According to Mr Mutizwa, a phased refurbishment of the dry section of the sugar refining plant (Secondary Plant) will be accelerated in the ensuing year, with work having commenced on replacement of centrifugal machines, rehabilitation of the raw sugar warehouse and procurement of an effluent treatment plant using internally generated funds and foreign currency acquired from the Reserve Bank of Zimbabwe’s auction system.
This is expected to yield significant efficiencies in the operations of the plant and reduce the plant downtime that negatively impacted production in the 2021 financial year.
Said Mr Mutizwa: “A comprehensive capital investment strategy and equipment maintenance plan is now in place and will be implemented at an accelerated pace now that the business has returned to viability.
“This will have a positive impact on plant availability which will improve productivity and profitability in the ensuing year.”
Meanwhile, profit for financial year 2021 went down 41 percent to $109 million from $185 million in the prior year.
According to the sugar processor, a downward adjustment in fair value on investment properties caused by loss of value of properties in the market in real terms impacted negatively on group profitability.
The Group also incurred a monetary loss of $163 million caused by depreciation of the value of the monetary assets it holds.
Total revenue jumped 23 percent to $5, 08 billion compared with $4, 12 billion realized in the prior year.
Mr Mutizwa also bemoaned the challenging business environment for the year under review, which was mainly shaped by the effects of the Covid-19 pandemic, particularly the national lockdowns which caused inevitable business disruptions for some parts of the year.
This, coupled with plant breakdowns and a fire incident at the raw sugar warehouse adversely affected production at GSSH which saw production decrease 9 percent to 59 571 tonnes from 65 568 tonnes of refined sugar.
The business unit sold 60 386 tonnes against 63 993 tonnes sold last year.
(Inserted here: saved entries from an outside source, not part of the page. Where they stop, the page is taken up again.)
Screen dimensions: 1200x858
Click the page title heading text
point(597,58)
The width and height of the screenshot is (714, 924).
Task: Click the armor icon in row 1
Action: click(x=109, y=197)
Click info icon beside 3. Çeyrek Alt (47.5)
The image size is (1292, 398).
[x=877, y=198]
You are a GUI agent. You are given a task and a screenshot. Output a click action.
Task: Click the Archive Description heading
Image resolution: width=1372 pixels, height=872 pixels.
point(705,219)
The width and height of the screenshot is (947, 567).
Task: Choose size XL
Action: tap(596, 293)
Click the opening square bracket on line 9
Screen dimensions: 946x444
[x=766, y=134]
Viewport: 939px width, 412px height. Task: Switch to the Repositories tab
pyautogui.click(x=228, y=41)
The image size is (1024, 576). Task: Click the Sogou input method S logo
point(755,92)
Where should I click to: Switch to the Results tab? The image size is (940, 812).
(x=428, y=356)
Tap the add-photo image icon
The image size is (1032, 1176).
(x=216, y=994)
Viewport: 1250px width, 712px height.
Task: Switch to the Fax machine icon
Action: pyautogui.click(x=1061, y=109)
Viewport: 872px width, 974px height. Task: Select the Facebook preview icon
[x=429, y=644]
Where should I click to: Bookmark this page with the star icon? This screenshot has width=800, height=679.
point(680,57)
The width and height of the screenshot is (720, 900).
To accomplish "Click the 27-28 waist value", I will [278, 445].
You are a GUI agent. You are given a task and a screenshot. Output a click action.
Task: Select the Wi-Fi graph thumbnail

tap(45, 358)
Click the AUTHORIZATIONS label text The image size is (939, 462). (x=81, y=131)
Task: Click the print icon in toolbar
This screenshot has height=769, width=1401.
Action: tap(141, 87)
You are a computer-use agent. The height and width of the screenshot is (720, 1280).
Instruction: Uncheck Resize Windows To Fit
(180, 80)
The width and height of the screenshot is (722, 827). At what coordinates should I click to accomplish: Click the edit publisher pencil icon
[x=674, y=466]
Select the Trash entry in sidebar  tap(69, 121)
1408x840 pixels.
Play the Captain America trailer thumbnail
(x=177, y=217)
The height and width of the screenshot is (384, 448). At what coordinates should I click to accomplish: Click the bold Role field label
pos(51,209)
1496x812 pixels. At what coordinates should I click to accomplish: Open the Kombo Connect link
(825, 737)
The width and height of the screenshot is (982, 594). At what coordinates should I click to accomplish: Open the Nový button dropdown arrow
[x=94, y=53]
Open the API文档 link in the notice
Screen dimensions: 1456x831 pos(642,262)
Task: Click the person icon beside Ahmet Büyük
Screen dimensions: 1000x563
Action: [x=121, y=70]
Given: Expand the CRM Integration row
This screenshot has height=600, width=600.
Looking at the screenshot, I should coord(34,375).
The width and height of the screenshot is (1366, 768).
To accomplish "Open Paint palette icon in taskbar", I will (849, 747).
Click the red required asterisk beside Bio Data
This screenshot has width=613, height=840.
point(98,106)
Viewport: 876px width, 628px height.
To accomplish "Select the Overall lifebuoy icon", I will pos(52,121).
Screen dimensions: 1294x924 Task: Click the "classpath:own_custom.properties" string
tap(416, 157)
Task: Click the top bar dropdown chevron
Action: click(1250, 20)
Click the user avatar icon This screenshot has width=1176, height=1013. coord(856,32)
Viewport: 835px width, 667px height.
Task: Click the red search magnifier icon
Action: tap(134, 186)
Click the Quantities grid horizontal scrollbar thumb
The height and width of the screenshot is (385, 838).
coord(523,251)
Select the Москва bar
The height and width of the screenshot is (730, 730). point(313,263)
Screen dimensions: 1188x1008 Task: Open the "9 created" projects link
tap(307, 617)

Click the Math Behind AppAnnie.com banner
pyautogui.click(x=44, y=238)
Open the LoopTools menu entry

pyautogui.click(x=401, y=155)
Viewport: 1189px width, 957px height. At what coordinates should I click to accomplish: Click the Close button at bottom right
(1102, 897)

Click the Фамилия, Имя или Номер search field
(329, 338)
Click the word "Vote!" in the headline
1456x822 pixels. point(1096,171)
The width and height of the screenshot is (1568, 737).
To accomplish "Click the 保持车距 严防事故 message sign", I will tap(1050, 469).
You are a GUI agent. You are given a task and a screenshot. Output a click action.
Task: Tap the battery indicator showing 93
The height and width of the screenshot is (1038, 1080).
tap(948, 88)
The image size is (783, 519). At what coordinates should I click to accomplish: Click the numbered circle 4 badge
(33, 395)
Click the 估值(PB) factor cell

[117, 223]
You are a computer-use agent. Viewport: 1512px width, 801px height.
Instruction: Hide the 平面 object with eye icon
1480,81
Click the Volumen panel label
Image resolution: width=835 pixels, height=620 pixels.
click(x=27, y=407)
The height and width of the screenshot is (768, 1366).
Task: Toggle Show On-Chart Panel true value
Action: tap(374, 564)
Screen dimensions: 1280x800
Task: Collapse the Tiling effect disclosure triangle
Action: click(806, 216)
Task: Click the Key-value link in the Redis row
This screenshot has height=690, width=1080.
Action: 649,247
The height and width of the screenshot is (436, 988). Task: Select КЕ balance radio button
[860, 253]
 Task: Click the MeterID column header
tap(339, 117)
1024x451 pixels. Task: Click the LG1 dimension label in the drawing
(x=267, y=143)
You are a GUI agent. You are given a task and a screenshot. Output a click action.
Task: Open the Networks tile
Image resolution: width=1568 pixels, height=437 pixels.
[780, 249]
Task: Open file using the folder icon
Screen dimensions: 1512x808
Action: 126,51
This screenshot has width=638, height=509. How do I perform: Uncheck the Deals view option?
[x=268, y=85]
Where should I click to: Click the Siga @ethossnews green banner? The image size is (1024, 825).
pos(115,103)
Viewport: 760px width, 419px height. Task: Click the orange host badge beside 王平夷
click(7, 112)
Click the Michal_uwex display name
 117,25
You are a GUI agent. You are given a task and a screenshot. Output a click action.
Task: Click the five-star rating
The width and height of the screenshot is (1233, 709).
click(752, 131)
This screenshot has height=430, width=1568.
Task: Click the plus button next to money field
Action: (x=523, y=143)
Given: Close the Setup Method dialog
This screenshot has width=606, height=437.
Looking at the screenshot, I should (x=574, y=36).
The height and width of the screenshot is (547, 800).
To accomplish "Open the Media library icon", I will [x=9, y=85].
The 5, 6 percent drop in sales volumes is largely attributable to interruptions to production due to Covid-19 related factors and plant downtime.
Sales volumes at Country Choice Foods (CCF) increased by 19 percent while the properties business recorded a 54 percent increase in turnover to $20,7 million from $13, 4 million recorded in prior year on improved occupancy levels.
Associate, Tongaat Hulett Botswana (THB), posted a profit after tax of $208,6 million of which the group’s share was $69, 5 million after converting the earnings into Zimbabwean Dollars at the official exchange rate as at 31 March 2021.